How to feel comfortable during your speeches: 3 travel tips
I never thought I’d spend a significant amount of time as a public speaker. Like many kids who grew up in the ’80s, my “career” started through a simple desire to make money — delivering papers, shoveling snow, selling magazines, etc. I’ve been selling either physical goods or my own services for most of my life, and looking back, all of these in-person activities prepared me to speak in public as part of my job. In my experience, after over 250 speeches in the past five years, I realized there’s one major factor for effective and consistent performance.
So, what’s the biggest consideration you and I both need to keep in mind?
Feeling comfortable during your speeches. Why is that so important? Unexpected stuff happens. You get a handheld microphone instead of a lapel mic. Or no mic at all. Your clicker runs out of batteries. You start early or start late. Or your presentation time is cut by a fourth because things are running behind. Or elongated by one and a half times because another speaker didn't make it.
How do I know these things? Because all of them have actually happened to me during my speaking gigs. As I write this, during my last gig, the batteries on the microphone ran out. If that happened to you, what would you do? Wait around until the problem gets fixed?
Here’s a simple solution: Have a backup plan for situations like this where you can get the crowd involved. Have everyone stand up and take a stretch. Or in this case, I asked the person with the loudest voice if he or she could come up and speak on my behalf. In this situation with the dead mic, it actually turned into a pretty funny situation. We acted it out as a sort of performance: I spoke in her ear and she tried to actually do the hand gestures I was describing — a brief game of charades. Three minutes later we were back to normal and back to the presentation.

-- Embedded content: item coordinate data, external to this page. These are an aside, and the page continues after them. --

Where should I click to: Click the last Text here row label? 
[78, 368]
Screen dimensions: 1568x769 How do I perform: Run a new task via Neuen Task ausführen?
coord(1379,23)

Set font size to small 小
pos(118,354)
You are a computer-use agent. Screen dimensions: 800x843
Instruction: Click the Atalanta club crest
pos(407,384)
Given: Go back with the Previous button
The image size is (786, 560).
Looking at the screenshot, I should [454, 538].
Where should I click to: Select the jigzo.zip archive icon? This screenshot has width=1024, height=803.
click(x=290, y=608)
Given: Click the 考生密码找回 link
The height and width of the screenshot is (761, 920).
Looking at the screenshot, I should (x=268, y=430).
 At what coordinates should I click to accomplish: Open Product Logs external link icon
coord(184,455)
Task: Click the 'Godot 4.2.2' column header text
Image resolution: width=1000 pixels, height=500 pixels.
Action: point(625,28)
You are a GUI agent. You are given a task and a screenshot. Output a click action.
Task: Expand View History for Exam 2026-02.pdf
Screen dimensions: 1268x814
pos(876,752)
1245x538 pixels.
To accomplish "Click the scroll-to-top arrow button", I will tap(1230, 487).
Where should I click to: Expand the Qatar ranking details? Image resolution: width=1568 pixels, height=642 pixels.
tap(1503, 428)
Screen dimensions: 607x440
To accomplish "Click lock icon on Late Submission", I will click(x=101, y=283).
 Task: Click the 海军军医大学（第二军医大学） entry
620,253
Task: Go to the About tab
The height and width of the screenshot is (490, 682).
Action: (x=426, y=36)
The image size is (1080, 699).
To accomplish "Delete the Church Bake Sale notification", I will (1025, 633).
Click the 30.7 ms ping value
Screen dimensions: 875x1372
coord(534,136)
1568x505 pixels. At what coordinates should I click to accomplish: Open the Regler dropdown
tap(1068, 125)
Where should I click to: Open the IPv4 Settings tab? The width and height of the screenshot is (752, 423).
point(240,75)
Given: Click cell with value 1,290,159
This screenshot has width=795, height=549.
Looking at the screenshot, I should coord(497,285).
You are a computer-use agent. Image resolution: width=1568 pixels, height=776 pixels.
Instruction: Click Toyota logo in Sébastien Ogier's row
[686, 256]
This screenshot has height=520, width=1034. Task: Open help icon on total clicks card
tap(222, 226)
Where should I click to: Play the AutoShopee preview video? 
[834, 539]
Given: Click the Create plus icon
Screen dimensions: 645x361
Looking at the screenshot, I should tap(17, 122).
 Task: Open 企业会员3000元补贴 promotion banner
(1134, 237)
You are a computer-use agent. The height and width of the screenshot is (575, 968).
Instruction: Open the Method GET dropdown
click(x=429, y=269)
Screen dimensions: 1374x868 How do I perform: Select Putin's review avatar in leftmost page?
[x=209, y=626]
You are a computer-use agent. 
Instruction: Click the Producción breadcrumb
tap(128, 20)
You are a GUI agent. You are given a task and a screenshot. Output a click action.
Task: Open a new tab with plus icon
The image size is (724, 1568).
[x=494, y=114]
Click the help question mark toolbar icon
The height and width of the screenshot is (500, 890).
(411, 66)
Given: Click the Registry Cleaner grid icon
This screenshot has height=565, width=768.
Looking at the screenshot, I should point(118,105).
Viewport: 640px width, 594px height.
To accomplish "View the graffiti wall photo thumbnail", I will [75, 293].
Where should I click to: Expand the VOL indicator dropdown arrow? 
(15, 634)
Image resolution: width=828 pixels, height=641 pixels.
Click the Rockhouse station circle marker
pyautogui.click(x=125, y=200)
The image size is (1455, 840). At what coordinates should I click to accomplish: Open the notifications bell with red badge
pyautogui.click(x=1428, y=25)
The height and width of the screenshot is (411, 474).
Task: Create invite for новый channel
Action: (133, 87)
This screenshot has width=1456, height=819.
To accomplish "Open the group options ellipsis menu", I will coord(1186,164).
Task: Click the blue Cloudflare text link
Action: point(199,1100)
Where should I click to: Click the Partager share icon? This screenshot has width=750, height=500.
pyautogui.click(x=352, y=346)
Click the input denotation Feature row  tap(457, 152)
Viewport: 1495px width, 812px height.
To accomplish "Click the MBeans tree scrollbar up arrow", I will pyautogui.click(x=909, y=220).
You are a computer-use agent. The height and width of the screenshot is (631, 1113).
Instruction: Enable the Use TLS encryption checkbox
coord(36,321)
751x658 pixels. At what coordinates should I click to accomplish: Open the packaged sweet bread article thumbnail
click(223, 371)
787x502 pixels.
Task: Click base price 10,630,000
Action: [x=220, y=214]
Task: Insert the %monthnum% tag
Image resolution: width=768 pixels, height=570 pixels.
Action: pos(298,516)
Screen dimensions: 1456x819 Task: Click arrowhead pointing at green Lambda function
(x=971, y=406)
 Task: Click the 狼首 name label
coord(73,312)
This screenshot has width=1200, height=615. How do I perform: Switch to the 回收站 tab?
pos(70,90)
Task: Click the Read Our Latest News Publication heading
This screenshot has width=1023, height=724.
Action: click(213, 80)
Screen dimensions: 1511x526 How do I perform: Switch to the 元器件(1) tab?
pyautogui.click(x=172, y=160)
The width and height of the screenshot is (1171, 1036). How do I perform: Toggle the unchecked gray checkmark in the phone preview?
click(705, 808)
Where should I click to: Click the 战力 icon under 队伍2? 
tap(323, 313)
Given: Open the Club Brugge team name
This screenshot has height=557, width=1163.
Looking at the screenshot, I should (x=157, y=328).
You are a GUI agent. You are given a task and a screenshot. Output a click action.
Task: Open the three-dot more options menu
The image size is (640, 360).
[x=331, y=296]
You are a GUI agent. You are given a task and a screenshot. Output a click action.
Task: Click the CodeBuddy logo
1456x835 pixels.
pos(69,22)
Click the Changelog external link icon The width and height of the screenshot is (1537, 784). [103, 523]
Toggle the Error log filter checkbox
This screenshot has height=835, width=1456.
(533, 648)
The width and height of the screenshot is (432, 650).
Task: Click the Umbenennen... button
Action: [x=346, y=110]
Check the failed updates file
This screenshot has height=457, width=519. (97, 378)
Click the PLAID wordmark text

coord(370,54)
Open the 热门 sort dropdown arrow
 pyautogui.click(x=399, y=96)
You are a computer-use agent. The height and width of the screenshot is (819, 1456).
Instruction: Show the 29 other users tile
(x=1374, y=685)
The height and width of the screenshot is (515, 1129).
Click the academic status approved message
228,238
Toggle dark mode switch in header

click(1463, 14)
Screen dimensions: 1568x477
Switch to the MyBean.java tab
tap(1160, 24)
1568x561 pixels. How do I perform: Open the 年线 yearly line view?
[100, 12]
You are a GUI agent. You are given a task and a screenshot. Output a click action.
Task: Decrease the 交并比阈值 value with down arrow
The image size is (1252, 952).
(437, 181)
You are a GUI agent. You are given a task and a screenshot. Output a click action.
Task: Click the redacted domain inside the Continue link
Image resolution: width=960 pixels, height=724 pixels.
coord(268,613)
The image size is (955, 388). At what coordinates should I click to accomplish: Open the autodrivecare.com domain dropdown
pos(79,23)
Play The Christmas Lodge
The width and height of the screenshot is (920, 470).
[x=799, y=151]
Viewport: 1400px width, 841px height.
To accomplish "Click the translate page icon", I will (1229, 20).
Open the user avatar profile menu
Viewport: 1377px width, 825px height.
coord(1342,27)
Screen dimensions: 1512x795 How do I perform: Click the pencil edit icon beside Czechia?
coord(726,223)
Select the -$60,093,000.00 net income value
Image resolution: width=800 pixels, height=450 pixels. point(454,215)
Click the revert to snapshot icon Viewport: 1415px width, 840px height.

As a public speaker, not only are you expected to deal with the unexpected during your presentation, but you are often required to travel. Travel can be stressful but there are simple ways to mitigate potential issues.
Here are my top three tips for traveling before your big day. They can all help contribute to that most important factor — you feeling good about what you're presenting.
1. Pack the night before. By packing the night before your trip, you set yourself up for success and reduce unwanted stress. If less time is spent worrying about whether you packed your toothbrush or not, there’s more time to focus on your upcoming gig. Have your speaking points already prepared, your presentation slides in multiple locations (e.g., on your computer and on a USB drive), and a list of names of key contacts printed on a physical piece of paper in case any travel plans go awry. By doing this, you’ll help ensure you have a positive and clear mindset before stepping onto stage.
2. Hydrate before you speak. I recommend twice the amount of water you'd normally drink, and also ensure you have a bottle or glass from which to drink during your presentation. Nerves will dry your mouth and you’ll start to “pop” on the mic if you’re not well hydrated.
3. Always, always take almonds or any other simple snack en route to the speaking gig. Hunger is an enemy to a good performance. Don’t eat on stage, mind you, but ensure your stomach doesn’t grumble — because it will if you don’t eat enough.
So, pack your snacks! Healthy snacks help to ensure that blood sugar levels won’t drop during your performance. Low blood sugar can cause confusion, lack of focus, and can physically cause you pain. Often, nerves will take over and you won’t be as hungry as you normally are during your regular morning routines. Be sure to recognize and address this problem and stop it before it begins to hinder your speaking ability.
How do you prepare when you have a big day ahead? What suggestions would you add to this list?